Once you do develop those mechanisms — and remember, the BlueVoyant report says that companies are doing so — you still need to enforce your security standards on your supply chain. Who does that? Who plays the heavy telling a vendor to live up to the Service Level Agreement it signed or it will get the boot? If your IT function detects those SLA failures, does it also drop the hammer on the offending vendor, or does some other team (legal or procurement, probably) do that? If so, you’ll need to develop a process so that IT collects and conveys the information to the hammer-dropping team, and said team then drops said hammer with appropriate force and speed.
Next question: How can vendors respond to all these demands for cyber assurance, when different customers might be asking for different things? It’s easy to mutter, “Well that’s the vendor’s problem,” but we are all someone else’s vendor. We need to streamline the demands for assurance that we place upon vendors, or else everyone will be spending all their time answering compliance questionnaires or responding to some alleged cyber incident your customer picked up from a vulnerability scan it’s been running on you.
I’ve met TPRM vendors who say artificial intelligence will help to ease these pain points. For example, AI will be better at extracting and analyzing data that vendors make available through some sort of API, and be better at studying alleged incidents to reduce the rate of false positives that waste everyone’s time.
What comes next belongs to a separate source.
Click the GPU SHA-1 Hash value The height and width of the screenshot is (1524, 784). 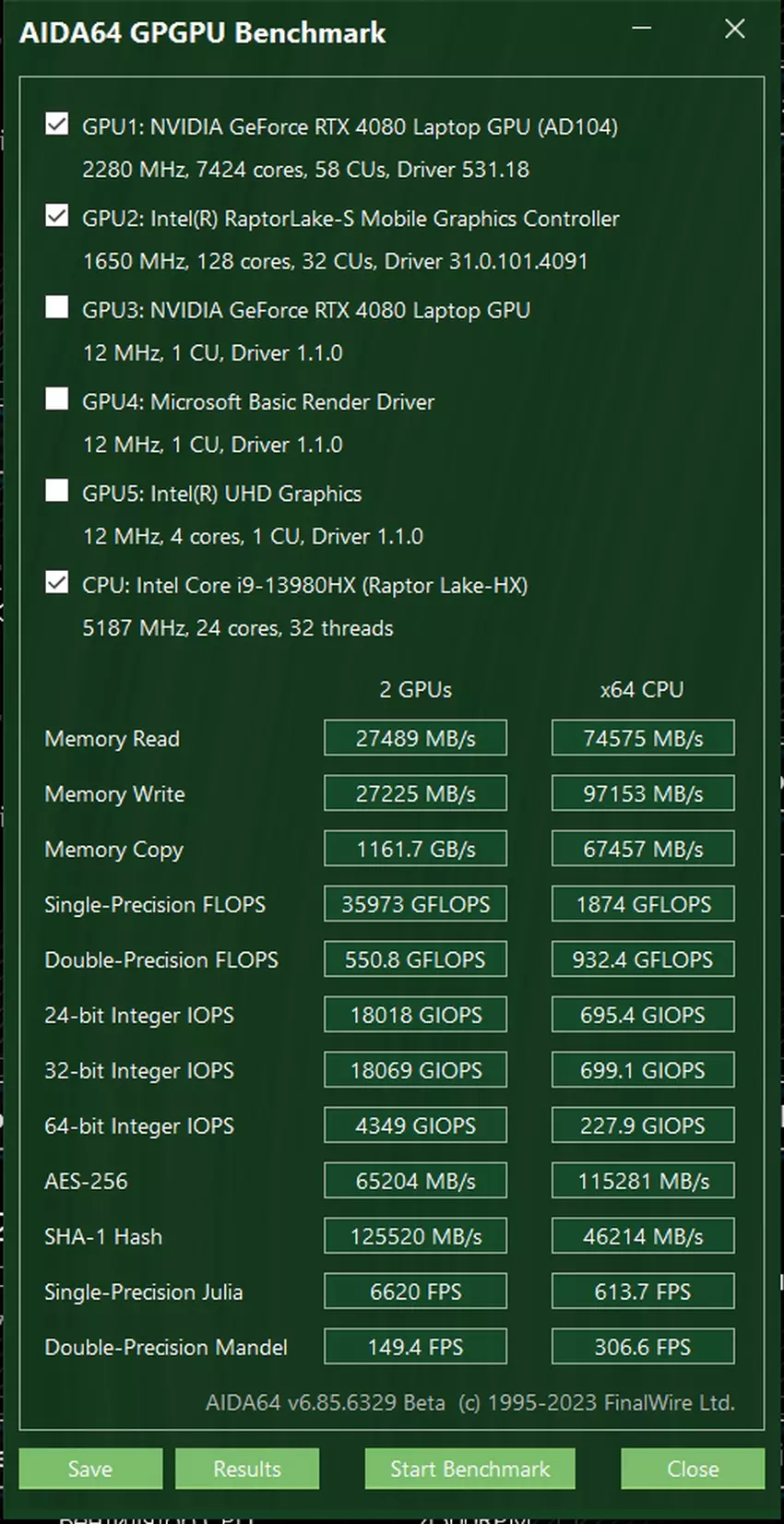point(415,1236)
OK, I accept that maybe AI tools will save the day — but for lots of organizations that’s still in the future. We still need to develop standard methods of implementing TPRM systems regardless of the specific need AI might fill, akin to the standard methods that exist for testing financial assertions or managing whistleblower hotlines. TPRM isn’t there yet.
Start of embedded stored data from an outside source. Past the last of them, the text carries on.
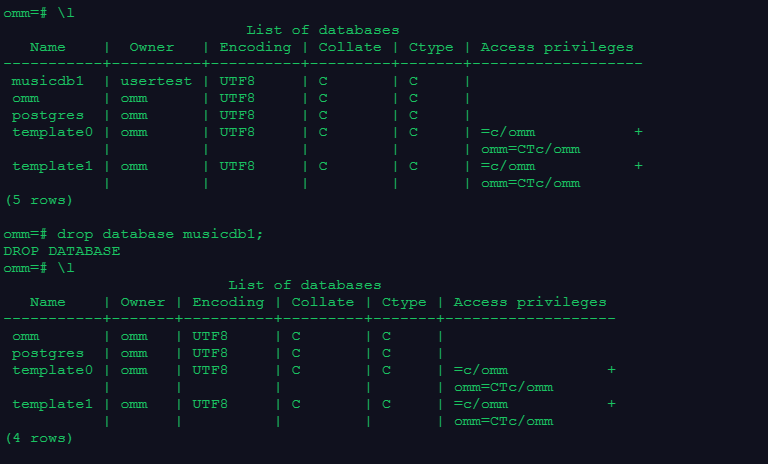Viewport: 768px width, 464px height.
Task: Click the musicdb1 database name in first table
Action: (48, 81)

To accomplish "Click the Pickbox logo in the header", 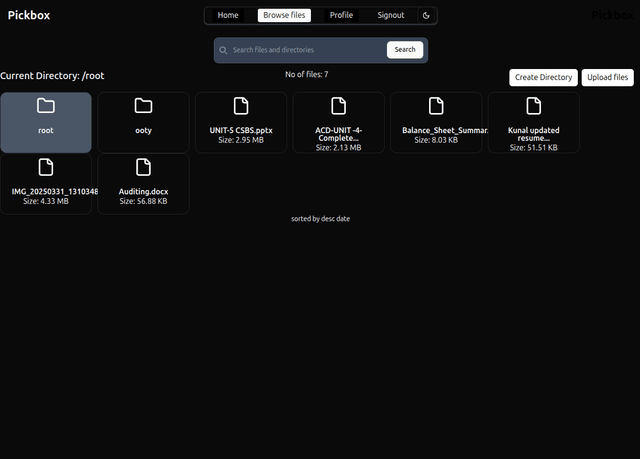I will click(x=29, y=15).
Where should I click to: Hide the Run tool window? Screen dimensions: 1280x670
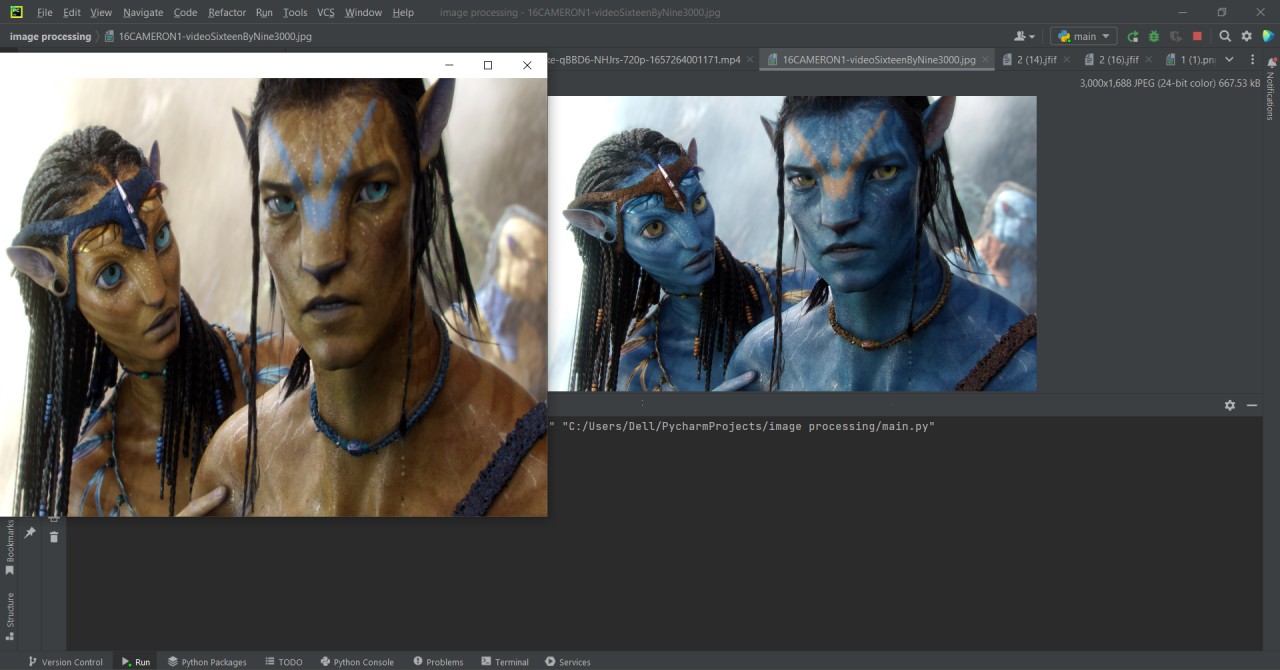coord(1252,405)
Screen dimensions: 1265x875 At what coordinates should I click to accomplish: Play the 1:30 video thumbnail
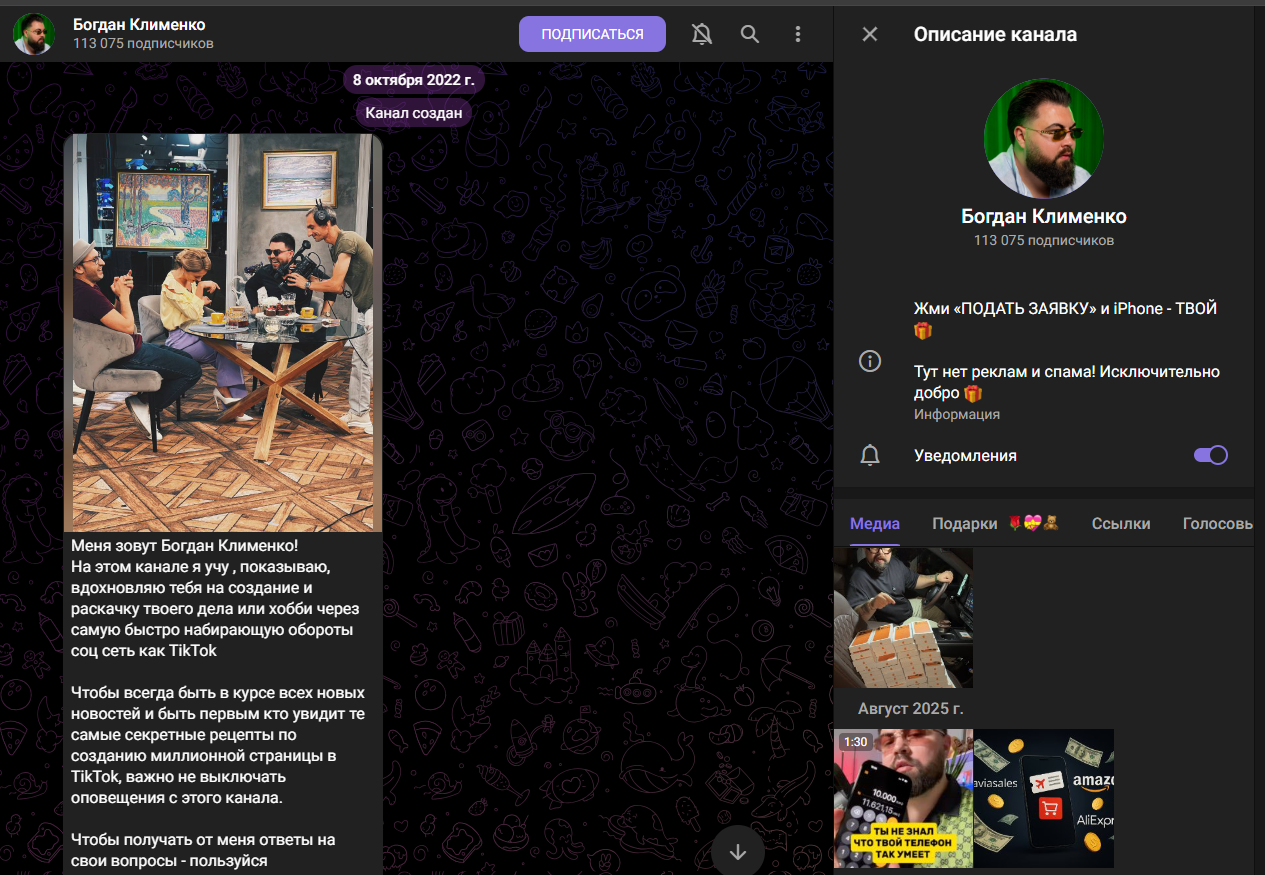coord(903,798)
Next: The Evolution of TPRM
More broadly, I also wonder how organizations will move to a standard model for third-party risk management.
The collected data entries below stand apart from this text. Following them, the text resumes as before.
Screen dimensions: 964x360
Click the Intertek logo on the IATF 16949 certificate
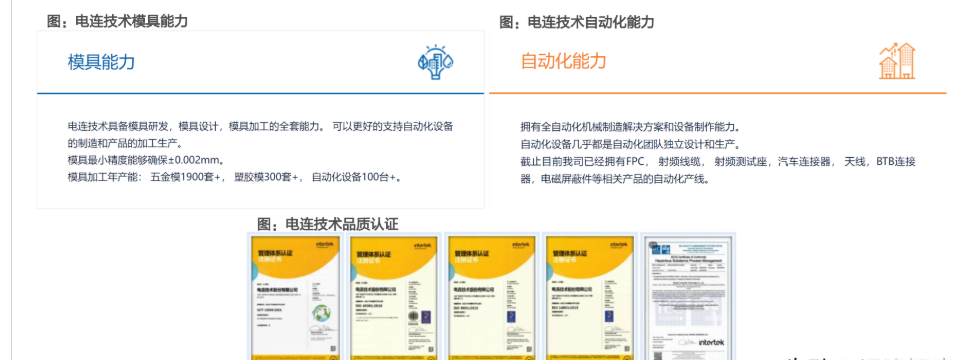[x=325, y=245]
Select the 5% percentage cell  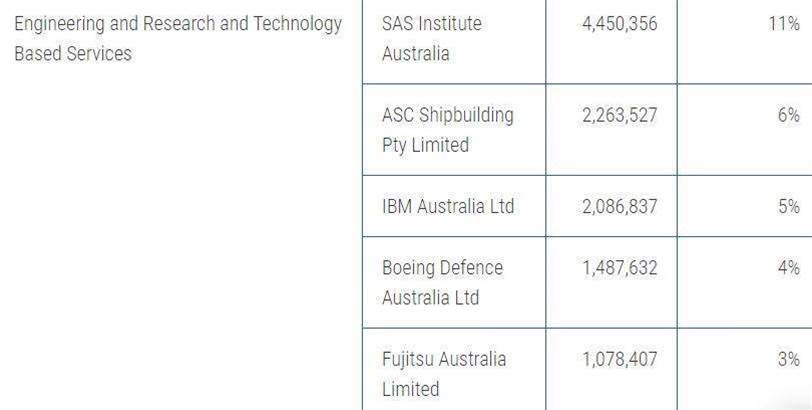click(x=788, y=207)
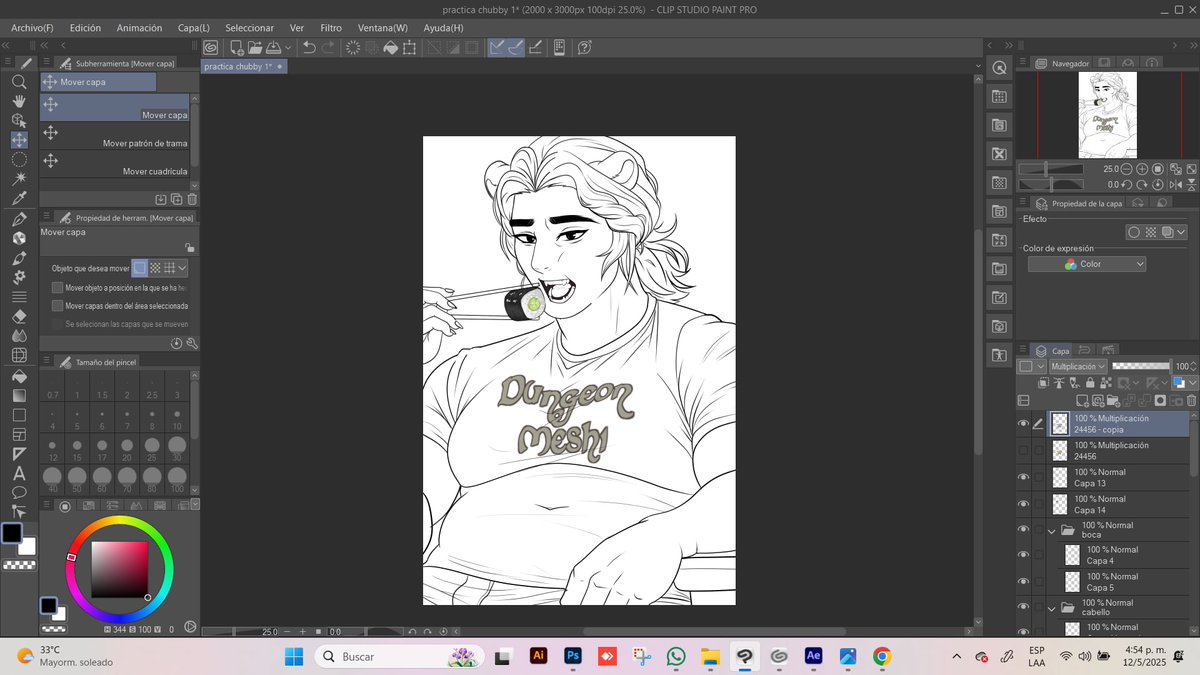
Task: Click the navigator thumbnail preview
Action: point(1110,114)
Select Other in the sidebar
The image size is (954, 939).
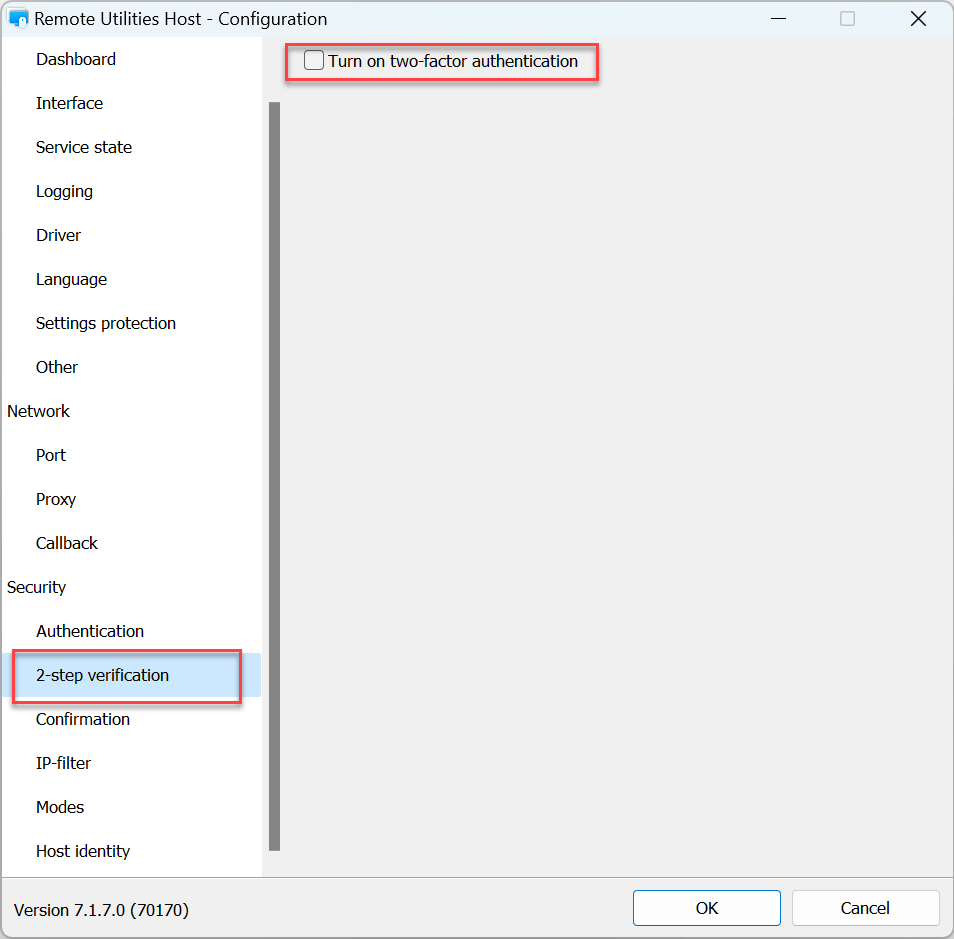[x=57, y=367]
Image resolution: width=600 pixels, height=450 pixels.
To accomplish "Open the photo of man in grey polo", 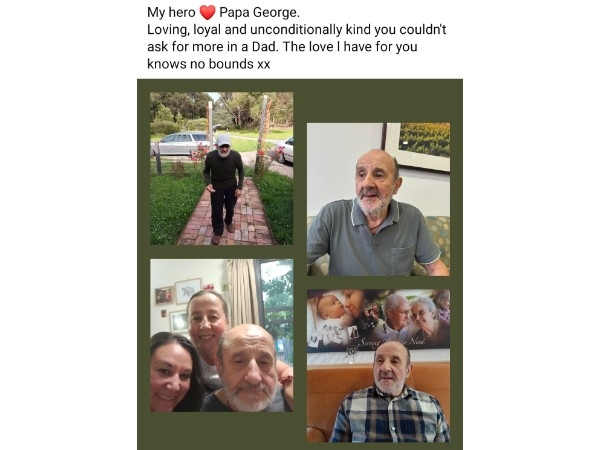I will (x=378, y=199).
For example, with so many companies taking such different approaches to TPRM right now, how will people with TPRM expertise easily circulate through the workforce? An IT security professional might develop strong TPRM abilities over the years, with a keen understanding of contract management challenges and potential compliance risks — but would another company where legal runs the TPRM program be able to recognize those capabilities? Or would the hiring managers be hung up on misguided notions that TPRM leaders must always hail from a legal background?
I also wonder how auditors and regulators will assess a company’s TPRM program when we have such diversity of practice. Let’s assume that the Public Company Accounting Oversight Board does adopt its proposed NOCLAR rule later this year and audit firms need to start scrutinizing a client’s third-party risk management more closely. How will they do that? Will they try to impose assumptions they have about how a TPRM program is “supposed” to look?
What about regulatory examiners, or enforcement attorneys investigating some cybersecurity failure you suffered thanks to a vendor? How will they evaluate your TPRM capabilities when firms do things so differently?
In the fullness of time, answers will emerge for all of these questions, just like they emerged for SOX compliance or expectations for whistleblower hotlines. I just don’t know when that will happen. The BlueVoyant report shows that companies are taking steps forward — but the risks are galloping ahead even faster. That makes for a bumpy ride.